Era um sábado e a loja fechava às 14h. É claro que já estava chegando o meio-dia e a loja foi ficando cada vez mais lotada de clientes de última hora. Uma família inteira tentou se encaixar em um conjunto de fantasias que não consegui identificar o que significavam: pareciam plantas, gnomos, troncos de árvores. Tinham afinidade, porém. Outra freguesa quis uma coroa de princesa e saiu com a que achou mais linda e de aluguel mais barato. E a "Mulher-Gato" veio cobrar as orelhinhas que estavam faltando na fantasia que alugara.
Não há mais fantasia de grego”, disse a vendedora para um rapaz que entrou na loja com a namorada, a amiga da namorada e mais uma criança. “Como não há mais?”, disse o freguês surpreso. “É que está havendo uma festa de gregos e troianos e tudo já foi alugado”, respondeu.

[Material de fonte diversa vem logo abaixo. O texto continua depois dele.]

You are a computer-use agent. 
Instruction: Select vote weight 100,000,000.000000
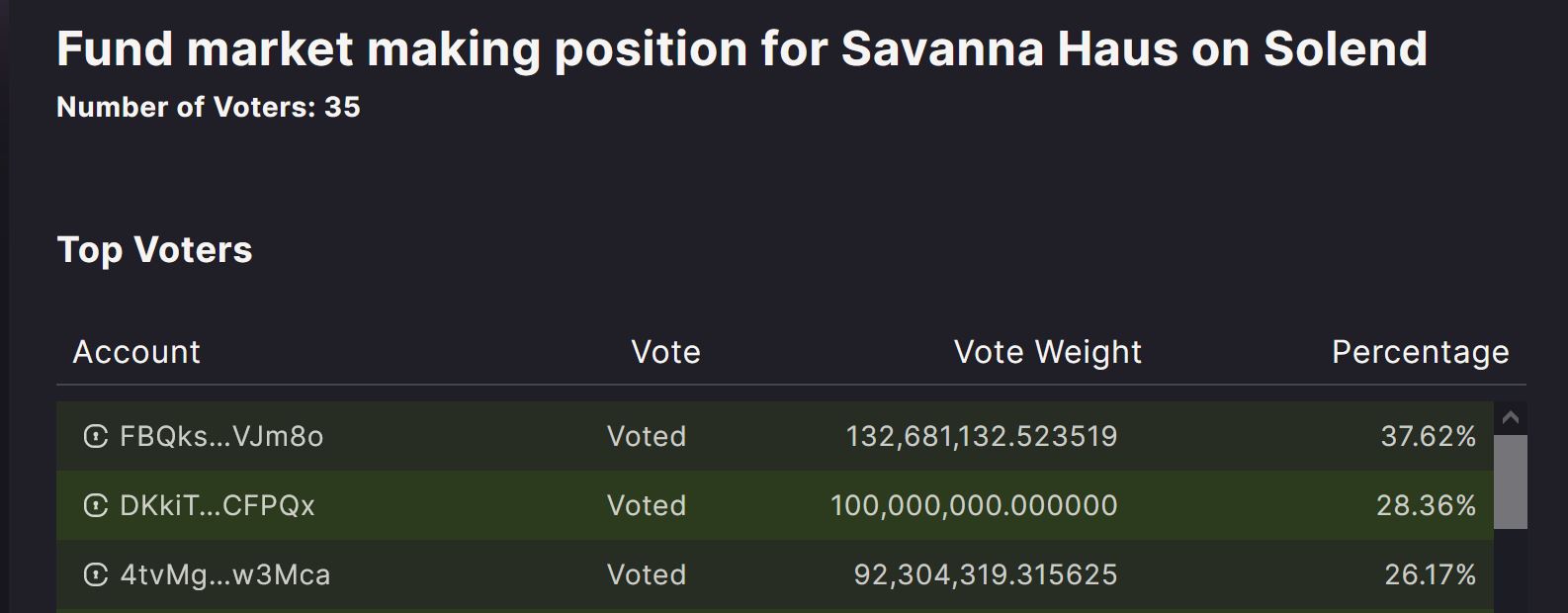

Festa de gregos e troianos, que coisa incrível. Daqui a pouco chegou outro grupo procurando fantasias para uma festa de McDonalds. Fiquei esperando uma resposta negativa da vendedora, mas muitas surpresas ainda me aguardavam. Lá estavam as fantasias de “big mac”, “batata frita”, “copo de refrigerante”, “sorvete”, “canudo”, “torta de banana” e até o novíssimo sanduíche com molho de mel e mostarda. Atordoada, cheguei a ficar aliviada por saber que minha filha desejava uma simples fantasia de “mamãe Noel”.
Mamãe Noel de vestido ou de saia?”, perguntou a vendedora. Trouxe as opções que encontrou. Peças enormes, que engoliram minha filha. “É só escolher que a costureira faz os ajustes”, explicava a vendedora que conseguia a proeza de se multiplicar dentre as dezenas de peças penduradas em inúmeros cabides dentro da loja e desse meio surgia a todo o momento.

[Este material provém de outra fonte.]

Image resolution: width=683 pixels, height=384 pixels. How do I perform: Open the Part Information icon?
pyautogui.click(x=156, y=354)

Confesso que aquela montoeira de roupa e gente e conversa causou-me um desconforto ampliado pela falta de ventilação do lugar. Continuava esperando que a “Mamãe Noel” resolvesse o que vestir naquela noite, até que ela preferiu o vestido, que vinha acompanhado de luvas, saco de presentes (sem presentes, claro), cinto preto, gorro. “Vai querer meia arrastão vermelha ou meia-calça branca?”, ofereceu ainda a vendedora, como complementação ao pacote. “Não quero meia”, disse minha filha, manifestando o que lhe restava de bom-senso naquele ambiente.
Finalmente com o pacote de “Mamãe Noel” pronto, fui pagar o aluguel. A vendedora foi interrompida por um senhor que, acompanhado da filha, procurava “uma máscara para a festa da Rute”. A vendedora trouxe uma máscara no melhor estilo carnaval veneziano, branca, rendada, pela metade, o que significava que a metade do rosto ficaria à mostra. “É isso?”, disse o homem com ar de decepção. “É para o senhor?”, perguntou a vendedora sem responder. “Dizem que é”, respondeu o desencantado, certamente imaginando o quanto ficaria exposto na brincadeira do faz-de-conta.
Saímos da loja, eu e minha adolescente “Mamãe Noel”. Lá fora, sem fantasia, uma menina pedia esmola, sentada junto à vitrine da loja, de costas para um super-homem e uma odalisca.